TargetExport control output content
If you use the umd format for packaging, there may be a pitfall. If your library's source code is output in the ES6 format export default, as in the above example util. js, you directly put the compiled JS library file in the browser for use, can be <script>, or RequireJS, may not get the result you want. This is because the object your JS file returns to you is like this:
{ 'default': { sayHello: sayHello, hideImages: hideImages }}
Instead of what you expect:
{ sayHello: sayHello, hideImages: hideImages}
This problem also occurs in module systems that do not support ES6, because they do not know default. Therefore, the compiled JS file should actually only output default, which needs to be controlled by targetExport in the Webpack Configuration:
Library: 'util ',
LibraryTarget: umd,
TargetExport: 'default'
In this way, the above module will add a ['default'] after the return value, so that only the default part of exports will be returned.
This pitfall is easy to step on in the umd format. For example, you release a Vue component ,. the JavaScript section of the vue file generally exports the Component object in the format of export default, as shown in the following figure:
export default { name: 'xxx', data: { return // ... }, props: { // ... } methods: { // ... }}
If you put the compiled JS file directly in the browser and load Vue through <script> using CDN, you will find that Vue cannot identify this Component, because the object you get has an additional layer of unnecessary default.

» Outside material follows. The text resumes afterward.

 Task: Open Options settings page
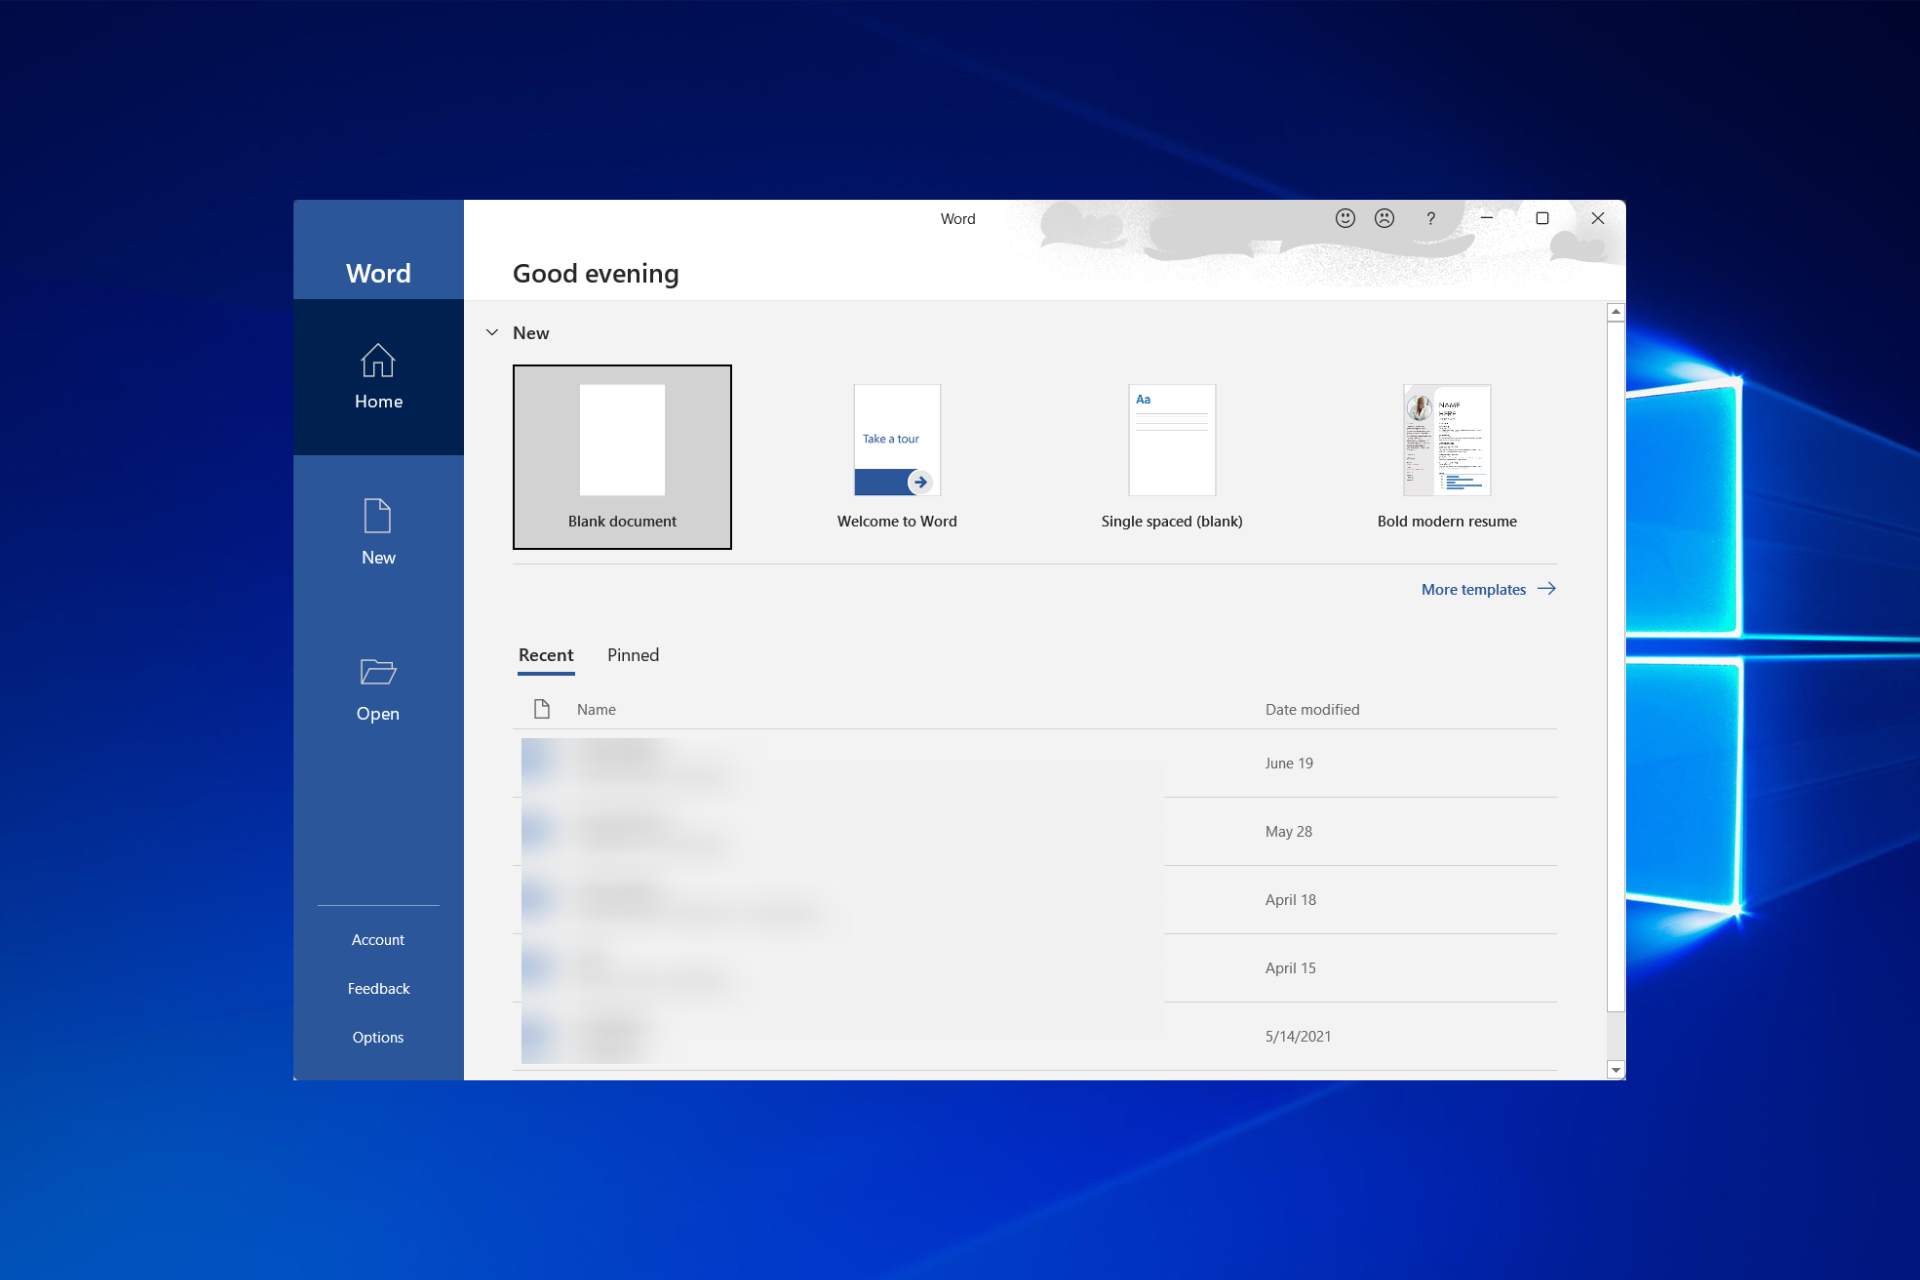377,1036
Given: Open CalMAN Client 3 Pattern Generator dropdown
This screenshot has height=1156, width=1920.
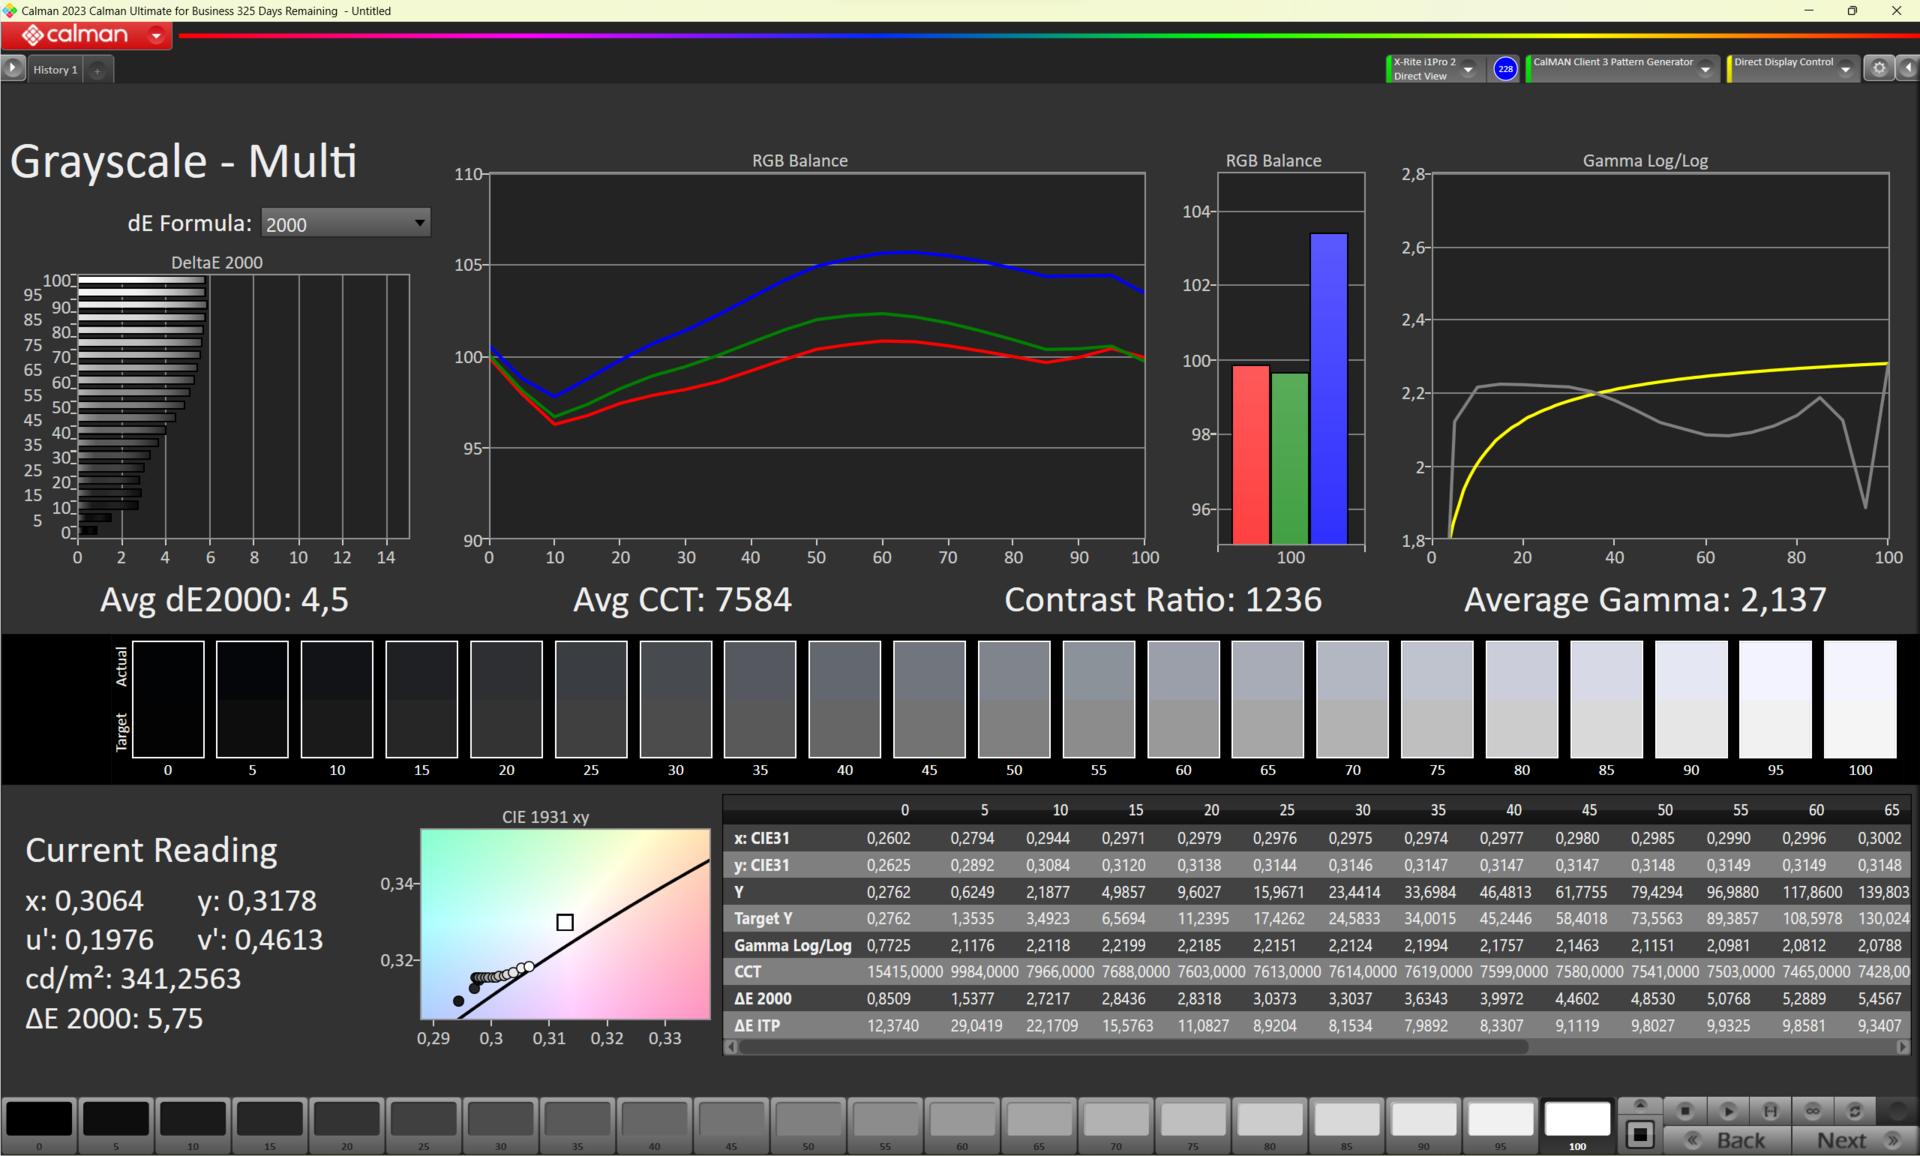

You may ask if I change the output content to default, will it affect the use of this module in the ES6 environment? Generally, this is not true. As mentioned in the previous article, when introducing a module, the Webpack Generation Code sets and determines whether it is an export in ES6 format by a value named _ esModule, now, if only the default part is exported, this object is considered non-ES6 because it does not include _ esModule. In this way, when other modules introduce this module through import, the entire object will be introduced, which is equivalent to introducing only the export default part of the original module in disguise.
Of course, the premise of the above discussion is that all the content you need to export is in export default. If you have both default and normal export, it is obviously not feasible to export only the default part of the compiled file.
The above is all the content of this article. I hope it will be helpful for your learning and support for helping customers.